== Segment start ==
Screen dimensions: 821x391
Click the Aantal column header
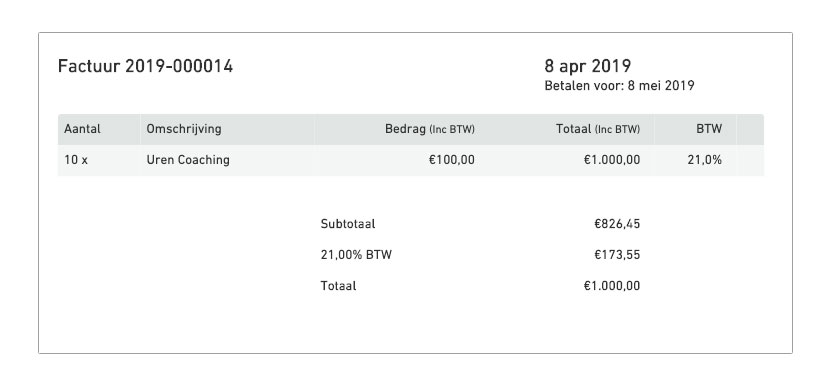pos(82,129)
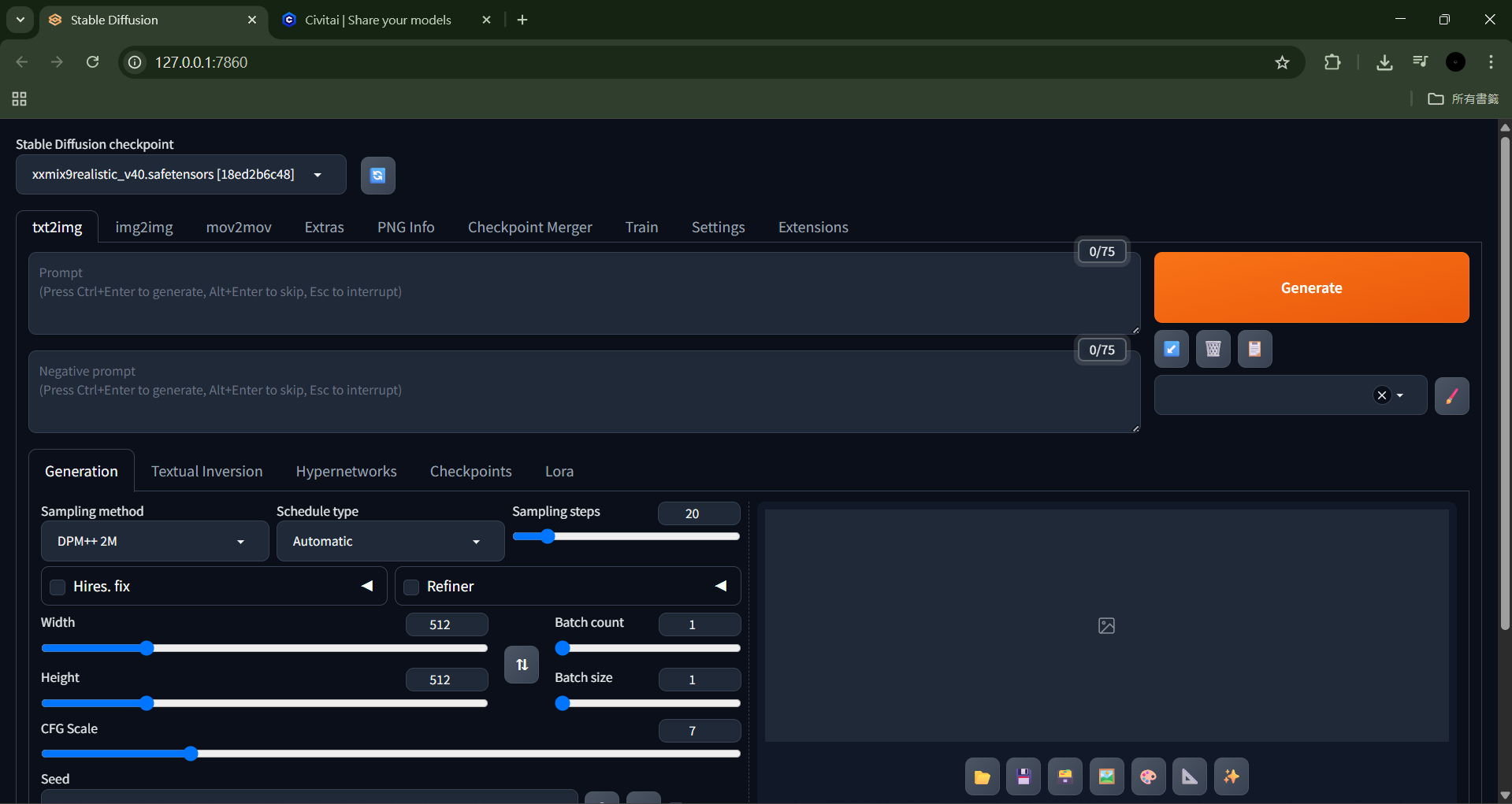Click the floppy disk save image icon
The height and width of the screenshot is (804, 1512).
click(1023, 777)
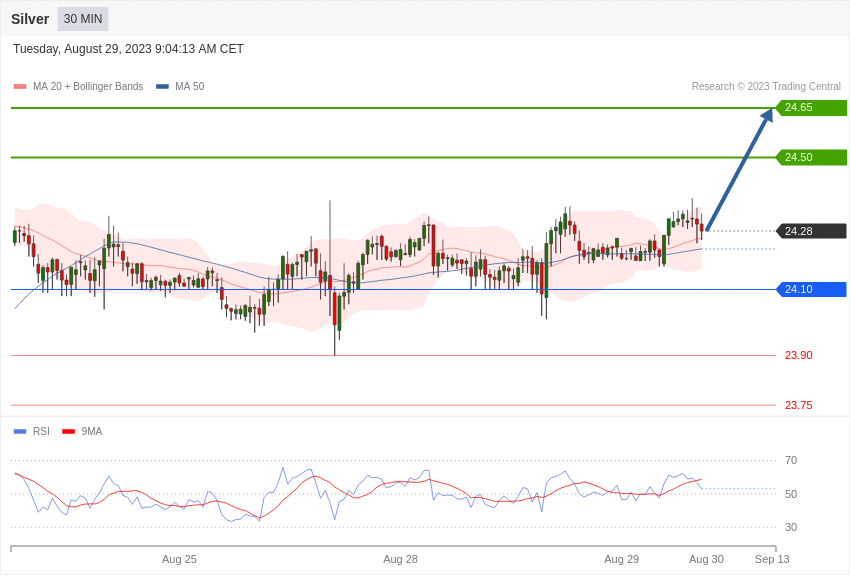Click the Aug 28 date axis label
Screen dimensions: 850x576
point(400,559)
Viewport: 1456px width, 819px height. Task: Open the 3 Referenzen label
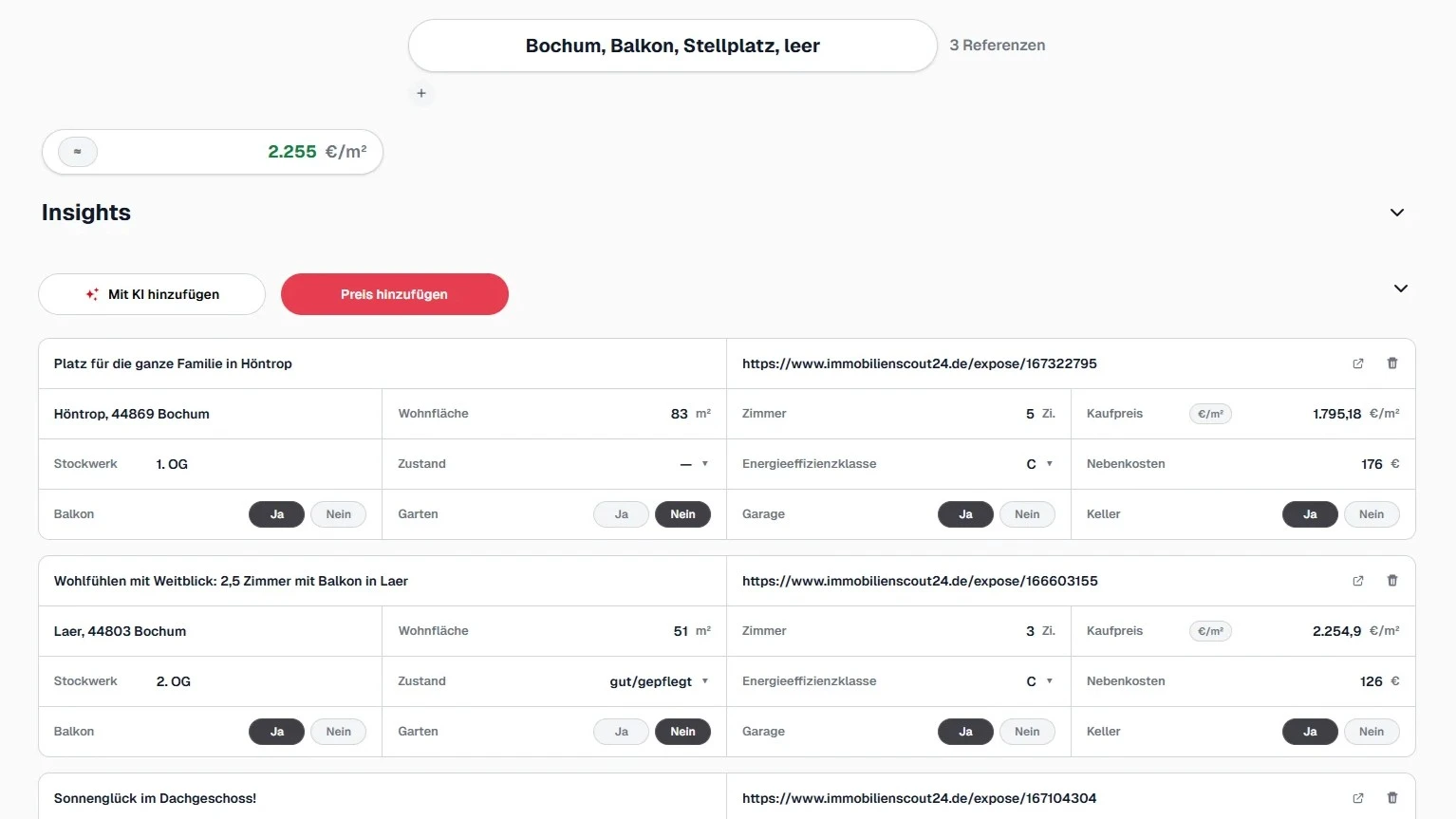coord(998,46)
== Segment end ==
## Directions
The answer is the whole listing above, written out verbatim, without its pictures.

## Task output
Screen dimensions: 821x391
Click the Aantal column header
pos(82,129)
Click the floppy disk save image icon
The height and width of the screenshot is (804, 1512).
click(1023, 777)
Click the Aug 28 date axis label
Screen dimensions: 850x576
point(400,559)
Viewport: 1456px width, 819px height. Task: Open the 3 Referenzen label
coord(998,46)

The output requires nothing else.